On 10 October, after a week of escalating outages, T-Mobile was forced to announce to it’s Sidekick users that their data had been lost and that recovery was extremely unlikely. For those that (like me) haven’t come across the Sidekick before, it’s a smart phone, manufactured by Danger Inc. Microsoft acquired Danger Inc in February of this year. The important thing is that the Sidekick doesn’t store data (contacts, calendars, to do lists, photos) locally, but rather stores it “in the cloud” or more accurately on Danger’s servers.
It’s still not clear what actually happened, but there’s speculation about a bodged SAN upgrade. However it happened, how can you possibly run any enterprise IT setup and not have fully functioning – and tested – backup and recovery processes?
Now, I use an iPhone, so could the same disaster befall me? Well, no. My iPhone stores most of its data locally on the device. When I connect the iPhone to my PC, it makes a backup on the PC (which is then backed up to the external disk). I do use cloud services with my iPhone – MobileNoter, Google Calendar and so forth – but these are just synchronising data between my iPhone and my desktop/laptop. So, the cloud data is not the only copy.

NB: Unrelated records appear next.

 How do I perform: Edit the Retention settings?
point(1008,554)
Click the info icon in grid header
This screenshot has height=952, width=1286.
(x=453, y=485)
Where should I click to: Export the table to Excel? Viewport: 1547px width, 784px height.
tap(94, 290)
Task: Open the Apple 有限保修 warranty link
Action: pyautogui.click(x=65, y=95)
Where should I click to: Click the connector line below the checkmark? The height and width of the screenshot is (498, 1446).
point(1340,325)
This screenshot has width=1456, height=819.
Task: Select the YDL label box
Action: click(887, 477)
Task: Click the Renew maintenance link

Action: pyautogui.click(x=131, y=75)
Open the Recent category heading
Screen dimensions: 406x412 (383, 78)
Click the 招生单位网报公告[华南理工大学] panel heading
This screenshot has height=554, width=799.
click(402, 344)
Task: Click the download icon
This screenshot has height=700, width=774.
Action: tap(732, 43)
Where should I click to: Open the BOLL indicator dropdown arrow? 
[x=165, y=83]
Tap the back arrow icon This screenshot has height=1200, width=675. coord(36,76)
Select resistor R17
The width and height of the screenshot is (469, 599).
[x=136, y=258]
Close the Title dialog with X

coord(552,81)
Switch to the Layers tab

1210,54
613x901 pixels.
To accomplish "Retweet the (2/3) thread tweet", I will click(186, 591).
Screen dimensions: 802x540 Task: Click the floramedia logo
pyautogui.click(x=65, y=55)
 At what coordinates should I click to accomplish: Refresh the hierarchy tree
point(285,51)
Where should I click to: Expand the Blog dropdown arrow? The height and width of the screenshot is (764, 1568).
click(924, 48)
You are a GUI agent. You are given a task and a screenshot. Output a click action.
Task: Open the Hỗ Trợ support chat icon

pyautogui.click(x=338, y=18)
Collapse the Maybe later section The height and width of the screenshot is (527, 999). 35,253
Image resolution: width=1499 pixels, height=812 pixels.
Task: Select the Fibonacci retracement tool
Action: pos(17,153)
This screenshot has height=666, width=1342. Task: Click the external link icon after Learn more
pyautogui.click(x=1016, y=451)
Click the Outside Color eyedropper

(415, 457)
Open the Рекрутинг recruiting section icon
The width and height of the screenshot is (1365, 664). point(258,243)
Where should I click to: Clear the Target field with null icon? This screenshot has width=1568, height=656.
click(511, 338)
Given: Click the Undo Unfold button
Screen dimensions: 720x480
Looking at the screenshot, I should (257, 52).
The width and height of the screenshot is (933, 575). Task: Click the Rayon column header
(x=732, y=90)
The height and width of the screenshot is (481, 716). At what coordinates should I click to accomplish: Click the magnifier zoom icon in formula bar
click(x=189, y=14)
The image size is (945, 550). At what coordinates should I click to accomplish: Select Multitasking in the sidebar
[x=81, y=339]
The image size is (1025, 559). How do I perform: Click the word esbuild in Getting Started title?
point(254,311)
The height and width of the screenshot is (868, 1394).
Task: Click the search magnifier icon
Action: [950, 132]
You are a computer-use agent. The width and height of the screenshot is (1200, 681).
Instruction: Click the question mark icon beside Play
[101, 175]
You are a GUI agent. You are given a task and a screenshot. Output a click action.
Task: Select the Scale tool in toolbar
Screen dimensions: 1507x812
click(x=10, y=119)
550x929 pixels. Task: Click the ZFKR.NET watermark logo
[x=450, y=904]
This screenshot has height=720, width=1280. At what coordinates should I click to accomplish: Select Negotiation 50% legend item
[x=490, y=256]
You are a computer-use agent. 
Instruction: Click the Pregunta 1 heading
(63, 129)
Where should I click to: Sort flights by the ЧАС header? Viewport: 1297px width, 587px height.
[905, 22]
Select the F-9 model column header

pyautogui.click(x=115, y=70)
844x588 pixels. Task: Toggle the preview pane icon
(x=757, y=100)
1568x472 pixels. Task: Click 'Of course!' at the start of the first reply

I suppose the moral of this story is that people are carrying ever more sophisticated computing devices in their pocket and they’re using them in conjunction with ever more complex cloud services. For many people, this is all new and bewildering, but that’s going to change. As Larry Dignan comments on his blog, “As we rely on the cloud more there will become a day when everyone will have some basic knowledge of IT management. Rest assured, Sidekick customers will know you’re supposed to back up your servers better. Gmail customers may learn a bit about scalability. And TD Bank customers certainly know that you can’t merge systems without a fallback plan if things go awry.”